Output every line below without omitting or altering anything.

(Dataset entries)

▼▼▼

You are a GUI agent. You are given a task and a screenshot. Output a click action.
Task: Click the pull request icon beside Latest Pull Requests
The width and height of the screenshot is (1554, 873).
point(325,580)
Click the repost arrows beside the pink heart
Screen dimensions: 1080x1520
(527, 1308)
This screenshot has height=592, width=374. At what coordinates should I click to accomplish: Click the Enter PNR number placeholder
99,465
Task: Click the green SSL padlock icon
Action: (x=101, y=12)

▲▲▲

#### OUTPUT FOR THIS TASK
You are a GUI agent. You are given a task and a screenshot. Output a click action.
Task: Click the pull request icon beside Latest Pull Requests
The width and height of the screenshot is (1554, 873).
point(325,580)
Click the repost arrows beside the pink heart
Screen dimensions: 1080x1520
(527, 1308)
This screenshot has height=592, width=374. At what coordinates should I click to accomplish: Click the Enter PNR number placeholder
99,465
Task: Click the green SSL padlock icon
Action: (x=101, y=12)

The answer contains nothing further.